Gomez’s comments did not sit well with Olga Marina Segura, opinion editor at the National Catholic Reporter and author of “Birth of a Movement: Black Lives Matter and the Catholic Church,” published last year by Orbis Books.
Segura told CNS in February that the archbishop’s “strong rhetoric to denounce this movement” was “extremely disillusioned” and disappointing for her as a Black Catholic “who is trying to push this church to engage with this movement more fully.”
Gomez did not single out Black Lives Matter in his address to the Madrid conference, but he did discuss the tragedy of “the killing of George Floyd, an unarmed Black man, by a white policeman.” As a Mexican American, he said, it was “a stark reminder that racial and economic inequality are still deeply embedded in our society.”
For Segura, the Black Lives Matter movement is “very much a secular version of our Catholic social teaching” particularly with its focus on “affirming the most marginalized people,” standing with workers and supporting families.
“For me, that is exactly what we are called to do; this is what our faith calls us to do,” she said.
“I think that if the church entered into dialogue with any social justice movement that is currently happening,” Segura said a lot of young Catholics would look at the church differently, recognizing that it’s paying attention to where young people are organizing and finding fulfillment.
Robin Lenhardt, a professor at the Georgetown University Law Center and one of the founding faculty members of the university’s Racial Justice Institute, similarly said there are many areas where Catholic social teaching is in harmony with stated principles of the Black Lives Matter movement. She also said the movement could benefit from dialogue with leaders of many faith traditions.
“We’re not in a place where we’re able to be so picky,” Lenhardt told CNS in a March interview. “We don’t have to agree on everything, but you agree on the core things. Let’s start there”
Father Stephen Thorne, chairman of the Archdiocese of Philadelphia’s Commission for Racial Healing, similarly said he didn’t believe the areas of conflict between the church and Black Lives Matter should prevent dialogue or collaboration.
“I want to work with anybody who wants to work for justice,” Thorne told CNS in March. “That’s where the conversation happens. That’s where the encounter happens. That’s where we begin to realize where we can agree and what can we do together.”
The priest said this is especially important in addressing issues with younger people in the church “who are very much moved by what has been happening specifically in the past few years with racial unrest in our country. We’d be foolish to disconnect ourselves from those conversations.”
“Dialogue is just that, it’s dialogue,” he added. “We may not agree with everything, but we can find points of connection for the greater cause.”
That was also the view of Sister Marcia Hall, an Oblate Sister of Providence, the first congregation of black women religious in the United States.
“I think the church has to make up its mind whether it’s going to take the big tent approach: Everybody is welcome, everybody is included, or we’re only going to talk to people that are like us,” she said.

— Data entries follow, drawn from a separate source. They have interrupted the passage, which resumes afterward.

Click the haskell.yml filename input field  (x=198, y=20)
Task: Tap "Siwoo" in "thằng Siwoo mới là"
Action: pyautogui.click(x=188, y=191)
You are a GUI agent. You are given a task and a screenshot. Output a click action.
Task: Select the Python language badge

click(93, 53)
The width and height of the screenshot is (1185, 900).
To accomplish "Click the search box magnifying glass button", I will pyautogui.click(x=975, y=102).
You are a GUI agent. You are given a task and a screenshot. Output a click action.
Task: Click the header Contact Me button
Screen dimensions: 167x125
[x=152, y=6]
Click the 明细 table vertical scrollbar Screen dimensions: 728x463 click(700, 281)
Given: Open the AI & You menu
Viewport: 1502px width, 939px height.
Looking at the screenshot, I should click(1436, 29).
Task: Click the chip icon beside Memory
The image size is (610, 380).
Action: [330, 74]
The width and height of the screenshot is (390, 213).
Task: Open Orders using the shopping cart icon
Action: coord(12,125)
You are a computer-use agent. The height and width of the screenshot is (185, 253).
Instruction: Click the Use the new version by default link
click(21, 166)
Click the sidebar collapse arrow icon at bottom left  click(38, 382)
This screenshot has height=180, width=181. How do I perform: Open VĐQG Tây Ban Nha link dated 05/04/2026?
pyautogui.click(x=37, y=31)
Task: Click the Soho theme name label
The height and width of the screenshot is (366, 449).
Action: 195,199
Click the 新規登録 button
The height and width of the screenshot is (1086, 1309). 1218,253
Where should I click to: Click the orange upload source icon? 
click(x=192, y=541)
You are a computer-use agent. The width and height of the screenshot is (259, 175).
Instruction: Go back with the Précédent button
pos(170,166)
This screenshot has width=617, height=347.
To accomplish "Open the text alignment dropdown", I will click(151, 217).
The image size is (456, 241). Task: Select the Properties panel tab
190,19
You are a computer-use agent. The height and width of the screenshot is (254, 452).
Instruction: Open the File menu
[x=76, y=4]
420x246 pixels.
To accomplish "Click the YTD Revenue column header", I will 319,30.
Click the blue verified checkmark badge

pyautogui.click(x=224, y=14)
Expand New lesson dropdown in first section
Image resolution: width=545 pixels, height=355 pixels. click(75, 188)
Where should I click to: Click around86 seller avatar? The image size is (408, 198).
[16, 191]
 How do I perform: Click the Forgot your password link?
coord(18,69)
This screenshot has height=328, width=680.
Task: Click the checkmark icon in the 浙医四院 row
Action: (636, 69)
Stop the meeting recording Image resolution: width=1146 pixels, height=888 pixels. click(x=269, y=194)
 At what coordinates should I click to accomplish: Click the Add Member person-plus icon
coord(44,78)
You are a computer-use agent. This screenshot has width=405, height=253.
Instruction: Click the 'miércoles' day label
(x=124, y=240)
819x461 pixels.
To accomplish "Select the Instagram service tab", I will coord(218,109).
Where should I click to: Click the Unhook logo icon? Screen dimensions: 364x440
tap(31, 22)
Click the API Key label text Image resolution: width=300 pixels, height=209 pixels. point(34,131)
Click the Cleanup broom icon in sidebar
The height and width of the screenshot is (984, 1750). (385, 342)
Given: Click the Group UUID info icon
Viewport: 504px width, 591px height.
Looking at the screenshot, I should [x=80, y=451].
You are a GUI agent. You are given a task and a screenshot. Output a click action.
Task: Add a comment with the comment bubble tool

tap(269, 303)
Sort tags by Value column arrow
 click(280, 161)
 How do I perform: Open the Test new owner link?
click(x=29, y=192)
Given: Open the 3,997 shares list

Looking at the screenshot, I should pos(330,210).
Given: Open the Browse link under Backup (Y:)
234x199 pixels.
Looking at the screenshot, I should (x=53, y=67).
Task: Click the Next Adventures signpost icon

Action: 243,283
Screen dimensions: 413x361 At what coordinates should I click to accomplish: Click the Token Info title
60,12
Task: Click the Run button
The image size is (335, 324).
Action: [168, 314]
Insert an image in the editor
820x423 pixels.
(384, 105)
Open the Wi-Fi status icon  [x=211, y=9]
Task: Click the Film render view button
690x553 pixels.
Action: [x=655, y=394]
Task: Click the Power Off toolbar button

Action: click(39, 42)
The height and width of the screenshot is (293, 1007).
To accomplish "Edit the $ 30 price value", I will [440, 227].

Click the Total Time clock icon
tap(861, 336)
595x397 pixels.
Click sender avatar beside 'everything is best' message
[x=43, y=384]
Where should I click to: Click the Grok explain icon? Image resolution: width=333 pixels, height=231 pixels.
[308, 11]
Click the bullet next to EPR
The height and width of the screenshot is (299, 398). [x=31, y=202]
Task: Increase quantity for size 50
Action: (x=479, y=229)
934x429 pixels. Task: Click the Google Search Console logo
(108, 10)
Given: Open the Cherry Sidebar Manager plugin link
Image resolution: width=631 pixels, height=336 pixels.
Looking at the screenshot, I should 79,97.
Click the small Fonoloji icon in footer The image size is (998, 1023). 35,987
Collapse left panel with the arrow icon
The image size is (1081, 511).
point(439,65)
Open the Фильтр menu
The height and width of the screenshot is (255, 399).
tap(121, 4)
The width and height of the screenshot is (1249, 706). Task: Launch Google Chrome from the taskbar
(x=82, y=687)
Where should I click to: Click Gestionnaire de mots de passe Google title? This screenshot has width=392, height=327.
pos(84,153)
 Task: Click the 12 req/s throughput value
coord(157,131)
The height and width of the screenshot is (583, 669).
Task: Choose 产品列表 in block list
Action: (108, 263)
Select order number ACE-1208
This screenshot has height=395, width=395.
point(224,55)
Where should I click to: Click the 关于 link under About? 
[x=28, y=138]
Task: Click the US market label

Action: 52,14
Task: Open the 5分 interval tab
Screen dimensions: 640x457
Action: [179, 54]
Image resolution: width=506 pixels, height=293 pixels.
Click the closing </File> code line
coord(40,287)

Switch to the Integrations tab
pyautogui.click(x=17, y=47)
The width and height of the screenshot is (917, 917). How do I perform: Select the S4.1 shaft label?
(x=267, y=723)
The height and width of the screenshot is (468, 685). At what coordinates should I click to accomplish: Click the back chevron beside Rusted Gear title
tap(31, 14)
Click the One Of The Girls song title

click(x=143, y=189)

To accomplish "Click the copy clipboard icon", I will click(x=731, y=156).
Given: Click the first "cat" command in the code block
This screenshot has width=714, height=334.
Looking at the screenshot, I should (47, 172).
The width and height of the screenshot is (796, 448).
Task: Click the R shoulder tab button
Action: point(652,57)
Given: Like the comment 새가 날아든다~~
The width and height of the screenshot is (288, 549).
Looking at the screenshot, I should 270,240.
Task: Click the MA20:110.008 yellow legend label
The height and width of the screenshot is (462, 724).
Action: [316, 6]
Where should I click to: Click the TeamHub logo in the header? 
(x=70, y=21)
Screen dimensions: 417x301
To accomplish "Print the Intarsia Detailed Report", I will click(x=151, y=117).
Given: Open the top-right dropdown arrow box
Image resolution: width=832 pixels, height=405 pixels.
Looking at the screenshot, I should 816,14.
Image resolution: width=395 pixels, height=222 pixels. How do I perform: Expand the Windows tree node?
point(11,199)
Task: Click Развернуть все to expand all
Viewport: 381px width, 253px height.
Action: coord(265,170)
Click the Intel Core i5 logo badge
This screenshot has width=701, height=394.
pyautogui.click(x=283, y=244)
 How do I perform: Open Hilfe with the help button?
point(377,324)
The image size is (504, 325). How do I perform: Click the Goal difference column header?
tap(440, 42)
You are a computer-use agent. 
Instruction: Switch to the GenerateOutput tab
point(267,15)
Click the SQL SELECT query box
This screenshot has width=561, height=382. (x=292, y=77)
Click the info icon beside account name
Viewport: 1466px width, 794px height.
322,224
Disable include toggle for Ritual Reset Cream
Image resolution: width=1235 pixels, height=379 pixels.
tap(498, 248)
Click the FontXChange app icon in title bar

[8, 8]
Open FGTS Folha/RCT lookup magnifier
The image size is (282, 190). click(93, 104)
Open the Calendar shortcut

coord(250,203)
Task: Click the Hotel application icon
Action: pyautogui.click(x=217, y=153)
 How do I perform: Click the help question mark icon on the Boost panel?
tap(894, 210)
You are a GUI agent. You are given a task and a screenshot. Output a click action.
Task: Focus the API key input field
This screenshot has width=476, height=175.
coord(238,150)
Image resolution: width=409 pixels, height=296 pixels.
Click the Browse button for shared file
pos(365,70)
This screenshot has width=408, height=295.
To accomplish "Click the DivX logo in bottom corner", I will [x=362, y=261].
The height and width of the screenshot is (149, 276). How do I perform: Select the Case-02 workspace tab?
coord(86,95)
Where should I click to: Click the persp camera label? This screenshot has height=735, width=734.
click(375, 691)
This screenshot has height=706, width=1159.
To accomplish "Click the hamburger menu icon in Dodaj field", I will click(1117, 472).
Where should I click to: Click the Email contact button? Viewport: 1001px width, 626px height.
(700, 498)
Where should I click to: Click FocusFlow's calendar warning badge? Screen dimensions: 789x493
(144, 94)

Hall, who is Black and is the vocational director for the Oblates, said it bothers her that in 2022 we are “having to still say, ‘Black lives matter.’” She also said if church leadership wants to understand the issues the movement is talking about, then it needs to be in dialogue with those involved.
Even if they were to walk away saying: “I don’t know that I can support everything that Black Lives Matter stands for, but I have a better understanding of why they are saying … then I feel affirmed,” she said.
The 65-year-old sister, who was a college professor before joining the order, had hope during the protests of 2020 when people said: “Whoa, wait a minute. This is not right,” about Floyd’s death.
Today, she said that hope has dimmed with challenges to voting rights rising around the country.
“The idea that I might have to fight for my right to vote literally just never dawned on me,” she said, “But I think that that’s more and more a possibility.”